A) Deformation problems arising naturally tend to be governed by the SDCs of P-, Deformations of schemes and other bialgebraic structures, Trans. AMS 2008, which is mostly contained in arXiv:math.AG/0311168. An SDC $E^{\bullet}$ is a diagram of formal schemes with an associative product $$ E^i \times E^j \xrightarrow{*} E^{i+j}, $$ together with a unit $1 \in E^0$ and all the structure of a cosimplicial diagram except the outer coface maps $\partial^0, \partial^{n+1}$ (up to relabelling, this is the same structure as an augmented simplicial diagram); these satisfy various compatibility conditions. Cosimplicial formal groups give rise to SDCs, but do not exhaust them.

The Maurer-Cartan space of an SDC is then $$ \{\omega \in E^1 ~:~ \partial^1\omega=\omega*\omega\}, $$ on which $E^0$ acts by conjugation. In characteristic $0$, the homotopy categories of SDCs and of non-negatively graded DGLAs are equivalent, with equivalent Deligne groupids.

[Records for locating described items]
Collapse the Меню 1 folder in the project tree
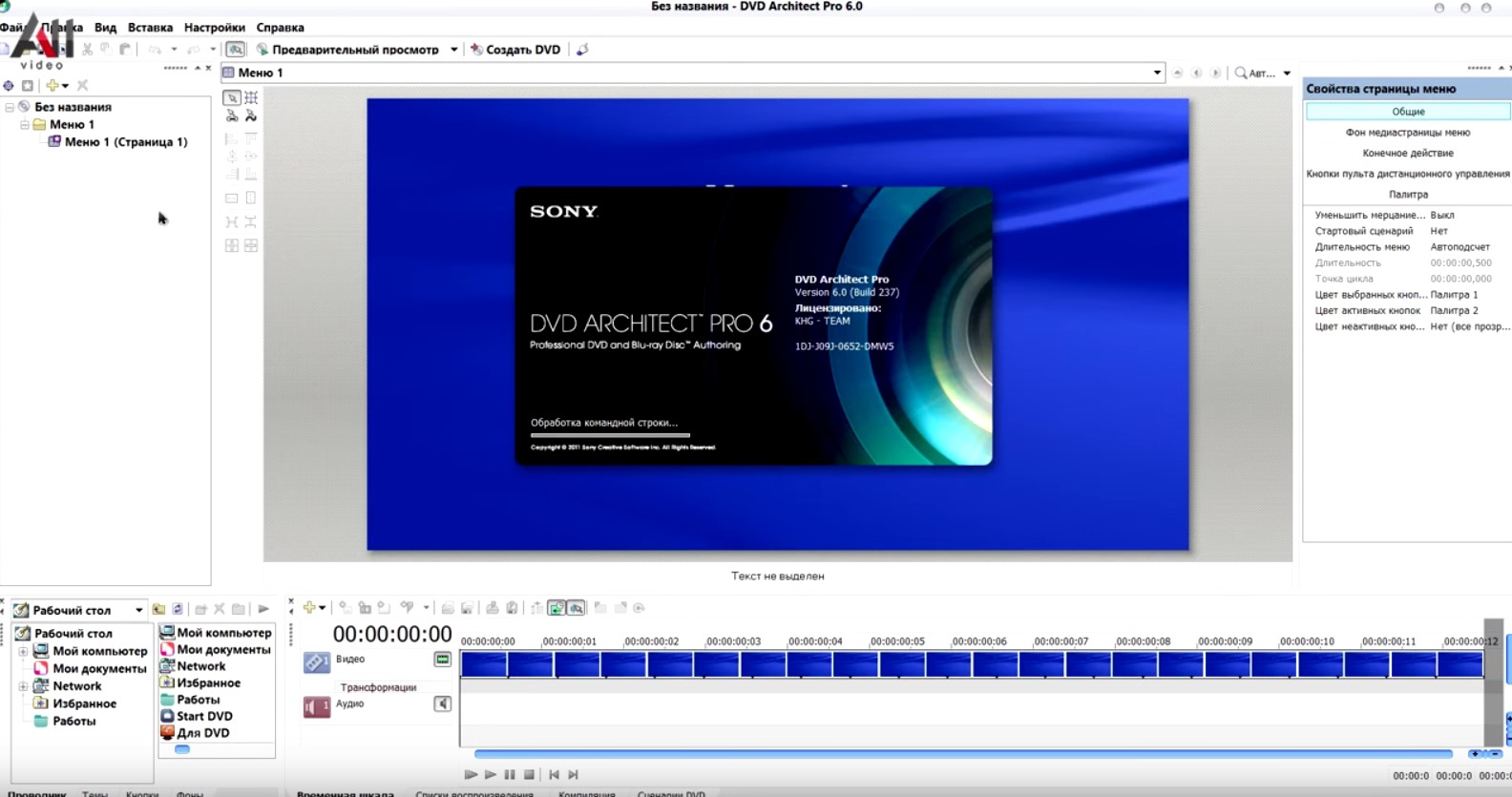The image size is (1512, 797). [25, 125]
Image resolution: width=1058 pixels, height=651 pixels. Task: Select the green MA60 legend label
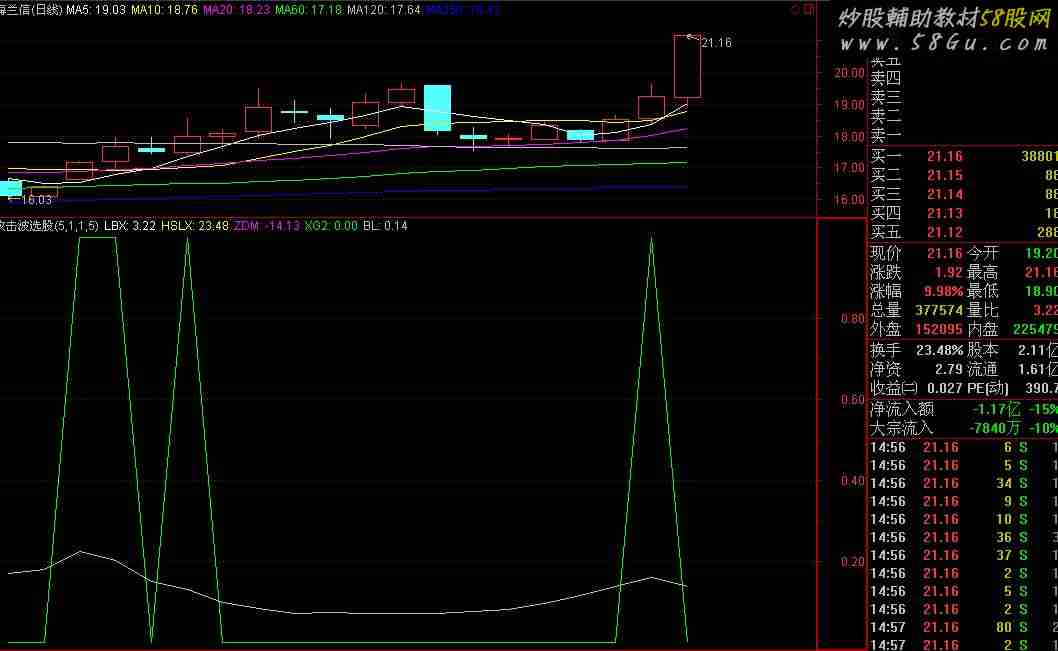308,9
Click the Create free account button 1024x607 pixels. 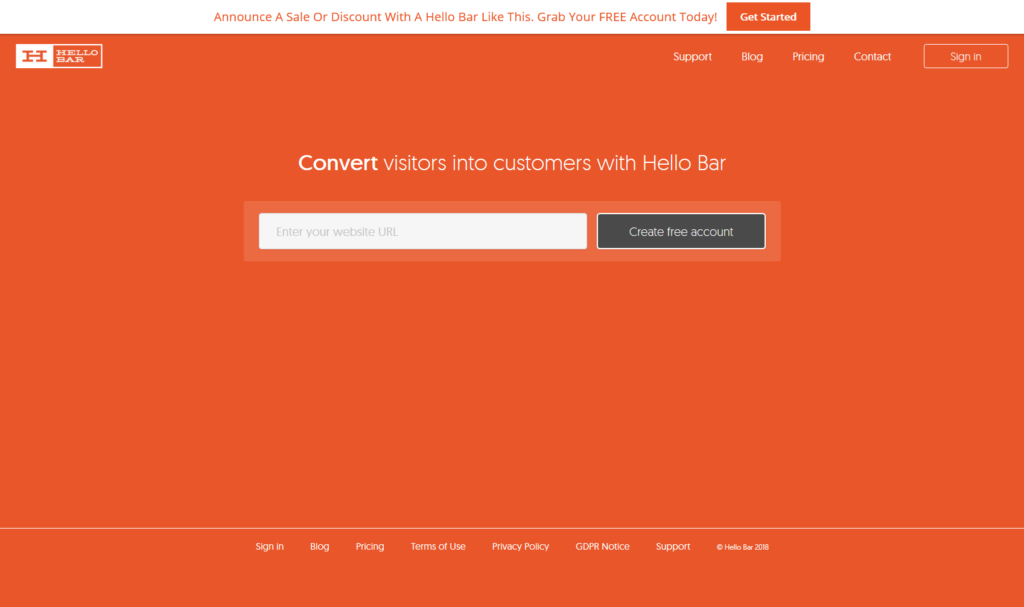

(Exercises to complete)
A - Answer these questions about the deformation-theory passage:
(i) Which element serves as the unit of an SDC, and in which term of the diagram does it lie?
(ii) Which maps of a cosimplicial diagram does an SDC lack?
(iii) In characteristic $0$, the homotopy category of SDCs is equivalent to the homotopy category of which objects?
B - Write the next part of the deformation-theory passage, beginning after its final sentence.

(Responses for each task)
A -
(i) The unit is $1$, and it lies in $E^0$.
(ii) An SDC lacks the outer coface maps $\partial^0$ and $\partial^{n+1}$.
(iii) It is equivalent to the homotopy category of non-negatively graded DGLAs.

B -
The constructions of P-, The homotopy theory of strong homotopy algebras and bialgebras, HHA 2010, arXiv:0908.0116 show how SDCs give rise to formal derived moduli stacks. Since SDCs have no negative terms, they can only give rise to derived $1$-stacks, but higher stacks can be obtained by incorporating additional simplicial structure.

B) In the proof P-, Unifying derived deformation theories, Advances 2010, arXiv:0705.0344 of the equivalence between DGLAs and formal derived stacks (later dubbed "formal moduli problems" by Lurie), most of the steps hold in positive or mixed characteristic.

This gives an equivalence between formal derived stacks and certain simplicial cosimplicial formal schemes up to tangent quasi-isomorphism. The relation with DGLAs is that in characteristic $0$, the simplicial and cosimplicial structures can be replaced with dg structures, and these become equivalent to Hinich's dg coalgebras, and hence to $L_{\infty}$-algebras via the bar construction.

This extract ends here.